高額な保険料によって生活費や治療費の預貯金が不足すれば、かえって家計が不安定になる可能性があります。

無選択型保険の比較チェックリスト

  • 通常型へ加入できる可能性を確認したか
  • 条件付き引受の内容を確認したか
  • 引受基準緩和型を比較したか
  • 本当に必要な保障額を計算したか
  • 加入可能年齢を確認したか
  • 契約可能な保険金額を確認したか
  • 責任開始日を確認したか
  • 病気死亡の削減期間を確認したか
  • 削減期間中の支払額を確認したか
  • 災害死亡の取扱いを確認したか
  • 契約前の病気が保障対象になるか確認したか
  • 待機期間・免責期間を確認したか
  • 給付金の削減期間を確認したか
  • 更新型か終身型か確認したか
  • 更新後の保険料を確認したか
  • 払込保険料総額を確認したか
  • 解約返戻金を確認したか
  • 公的保障で不足する金額を計算したか
  • 預貯金で備える方法と比較したか
  • 新契約成立前に既契約を解約していないか

まとめ

無選択型保険とは、健康状態や過去の傷病歴に関する告知、医師による診査を原則として行わずに申し込める生命保険です。

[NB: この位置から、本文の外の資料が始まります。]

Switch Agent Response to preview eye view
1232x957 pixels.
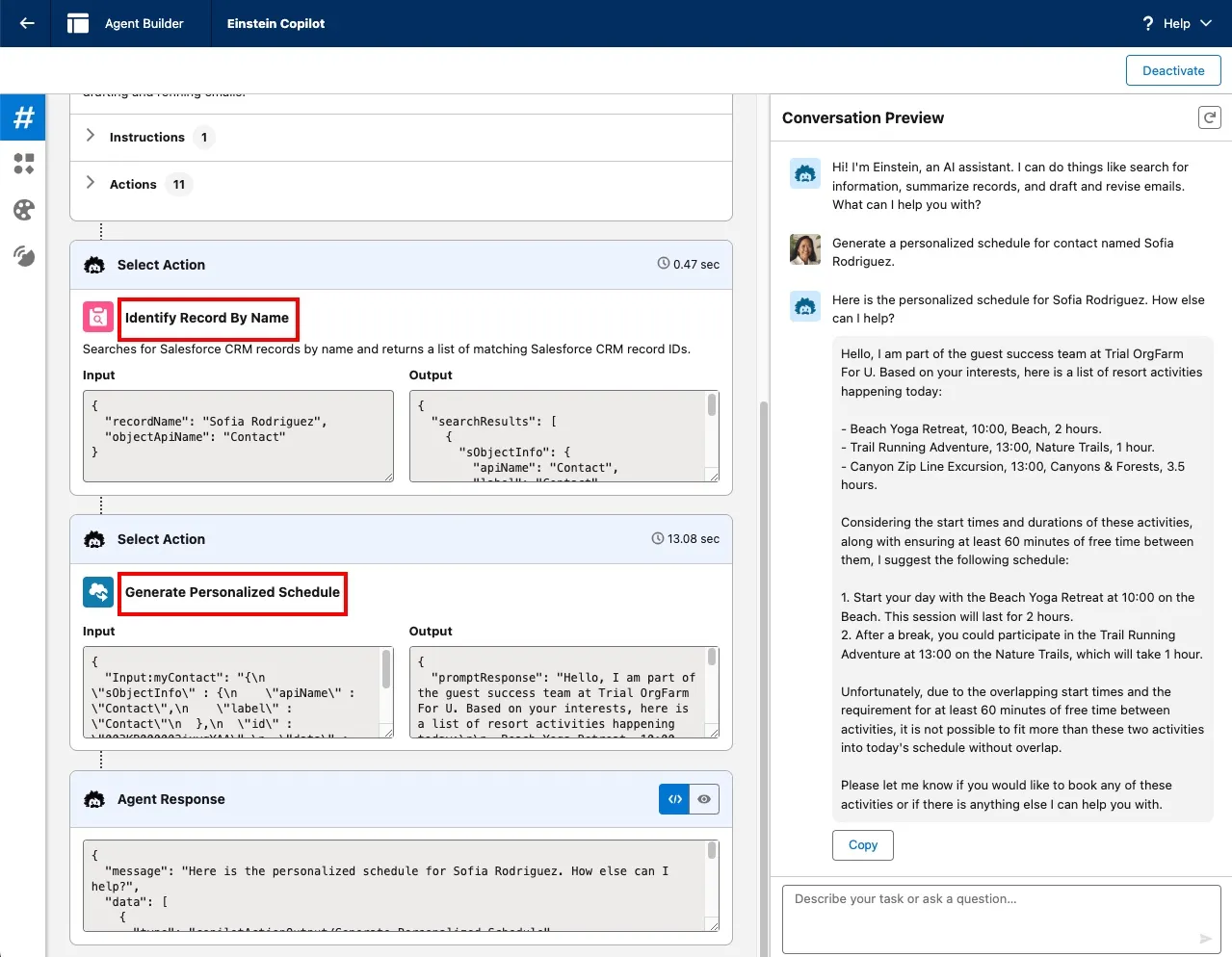tap(704, 799)
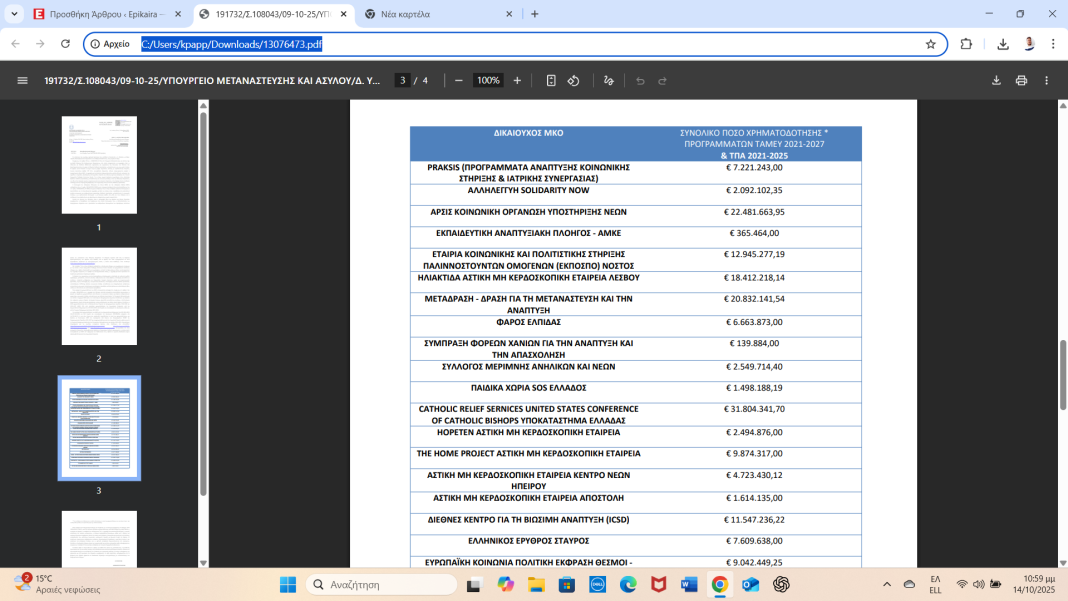Switch to the Epikaira article tab
This screenshot has width=1068, height=601.
click(x=98, y=14)
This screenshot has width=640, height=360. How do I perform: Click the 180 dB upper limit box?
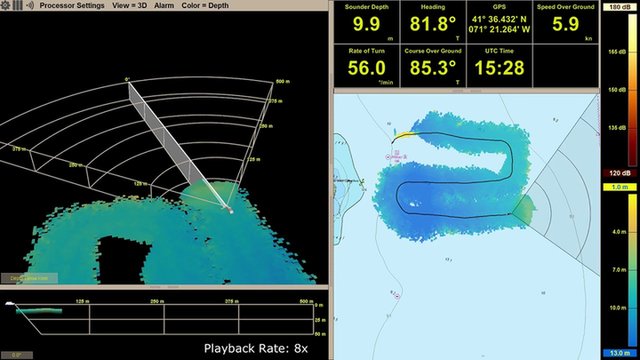[x=620, y=7]
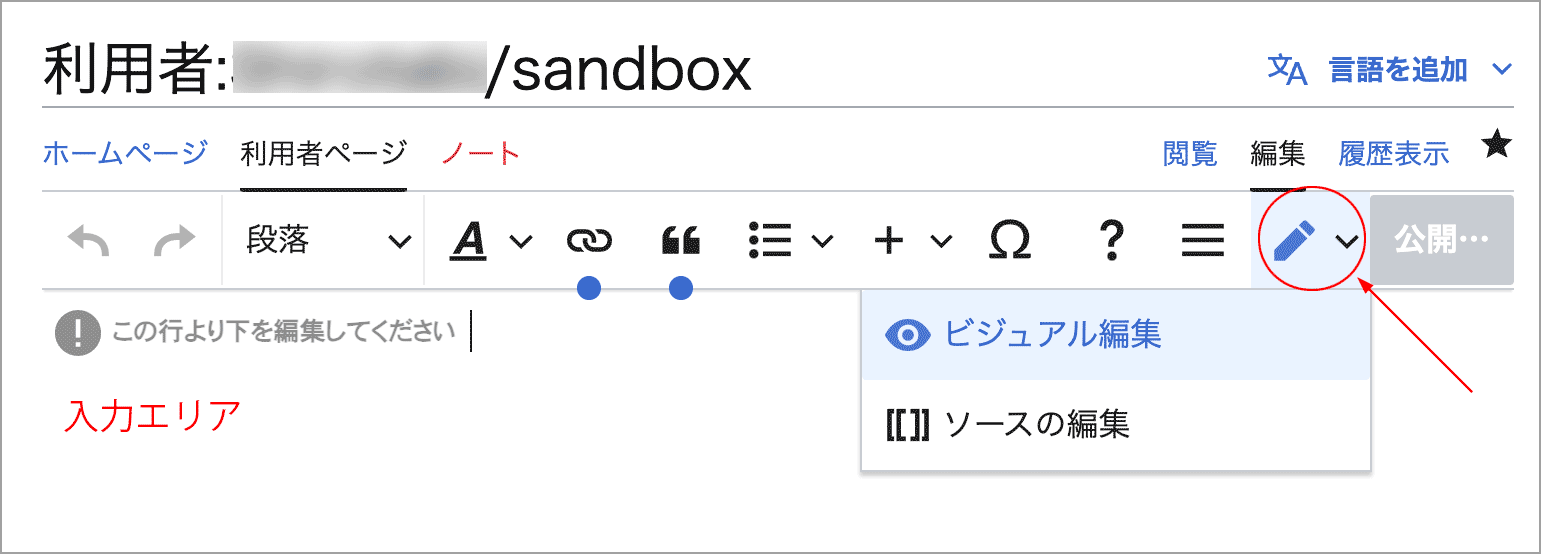Click the pencil edit-mode switcher icon

click(x=1296, y=241)
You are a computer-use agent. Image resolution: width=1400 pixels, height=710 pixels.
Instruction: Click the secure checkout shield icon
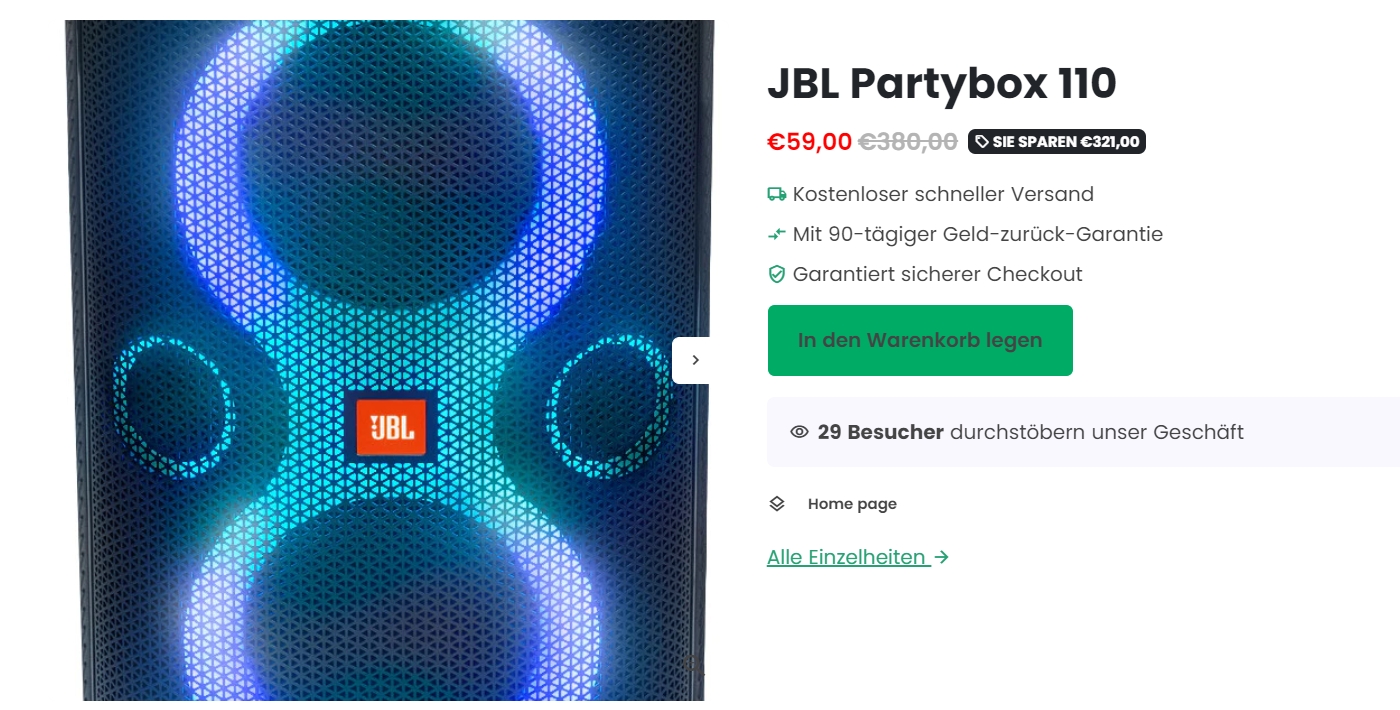point(777,274)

持病、通院歴、入院・手術歴などがある方でも申し込みやすく、通常の保険や引受基準緩和型保険では必要な保障を確保できなかった場合の選択肢になります。

ただし、健康告知がないからといって、誰でも必ず契約できるわけではありません。

加入可能年齢、保険金額、意思能力、商品所定の申込条件などを満たす必要があります。

無選択型保険では、保険会社が加入者の健康リスクを事前に確認しない代わりに、次のような調整が行われる傾向があります。

  • 保険料が割高に設定される
  • 死亡保険金額の上限が低い
  • 契約後一定期間の病気死亡保険金が制限される
  • 給付金の削減期間が設けられる場合がある
  • 待機期間・免責期間が設けられる場合がある
  • 付加できる特約が限られる

無選択型終身保険では、契約後2年または3年以内に病気で死亡した場合、契約した死亡保険金ではなく、払込保険料の累計額相当を支払う商品が一般的です。

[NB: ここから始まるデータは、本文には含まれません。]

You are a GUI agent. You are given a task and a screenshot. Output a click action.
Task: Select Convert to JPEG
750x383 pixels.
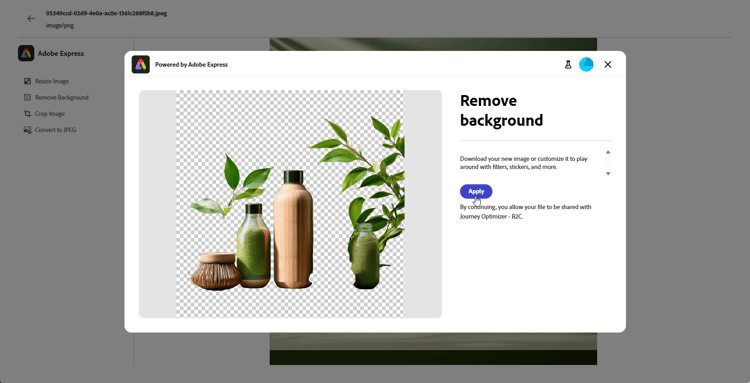tap(50, 130)
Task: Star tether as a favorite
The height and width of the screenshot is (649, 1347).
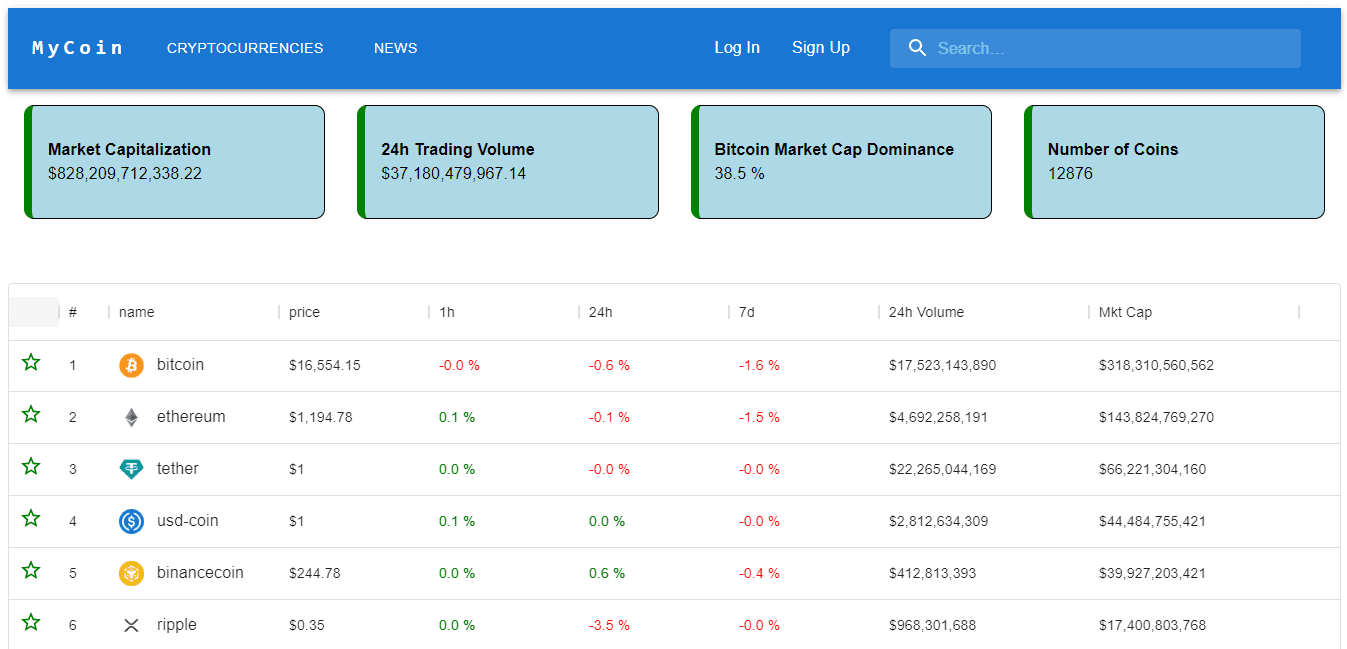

一方、不慮の事故による死亡では、契約当初から死亡保険金全額を支払う商品があります。

期間や支払額は商品ごとに異なるため、契約概要と約款を確認してください。

無選択型保険の保険料について、「通常型の2倍以上」と説明されることがありますが、一律の倍率はありません。

年齢、保障額、保険期間、解約返戻金などによって差があるため、実際の見積額と払込総額を確認しましょう。

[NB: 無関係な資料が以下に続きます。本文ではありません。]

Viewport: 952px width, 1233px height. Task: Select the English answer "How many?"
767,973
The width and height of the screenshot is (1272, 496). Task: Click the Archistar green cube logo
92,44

特に終身払では、長生きするほど払込保険料が増え、死亡保険金額を上回る可能性があります。

無選択型と引受基準緩和型の主な違いは、健康告知の有無です。

引受基準緩和型では、2~5項目程度などに限定した健康告知へ回答します。

告知がある分、無選択型より保険料を抑えられ、保障内容や終身医療保障の選択肢が多い場合があります。

また、引受基準緩和型医療保険には、契約前からの持病の悪化・再発も保障対象とする商品があります。

ただし、契約前に医師から勧められていた入院・手術などは対象外になる場合があります。

持病がある方が保険を検討するときは、次の順番で比較するのが基本です。

  1. 必要保障額と公的保障を確認する
  2. 通常の保険へ加入できるか確認する
  3. 割増保険料・部位不担保などの条件付き契約を検討する
  4. 引受基準緩和型保険を比較する
  5. 無選択型保険を比較する
  6. 預貯金や公的保障で補う方法を検討する

「持病があるから通常の保険には入れない」と自己判断する必要はありません。

同じ病名でも、現在の検査数値、最終入院・手術からの期間、治療内容、合併症の有無などによって引受結果は異なります。

また、保険会社ごとに引受基準が異なるため、1社で断られても、別の会社では条件付きで契約できる可能性があります。

ただし、短期間に無計画な申込みを繰り返すのではなく、病名、治療期間、服薬状況、検査結果を整理し、事前査定を利用できるか確認しましょう。

無選択型医療保険を検討する場合は、契約前からの病気が対象になるか、給付削減期間や待機期間があるか、更新時に保険料が上がるかを確認します。

医療費については、高額療養費制度や傷病手当金などの公的保障も利用できます。

高額な無選択型保険料を払い続けるより、必要な保障だけに絞り、残りを預貯金で備えるほうが家計に合う場合もあります。

無選択型保険へ加入した後に健康状態が改善した場合は、通常型や引受基準緩和型へ切り替えられる可能性があります。

ただし、新しい保険の契約が成立し、保障開始日を確認する前に、現在の保険を解約してはいけません。

無選択型保険は、健康告知がないことだけで選ぶのではなく、保険料総額と実際に受け取れる保障を比較して判断することが重要です。

加入前には、病気死亡の削減期間、既往症の取扱い、更新後の保険料、解約返戻金まで確認し、家計から無理なく継続できるか検討しましょう。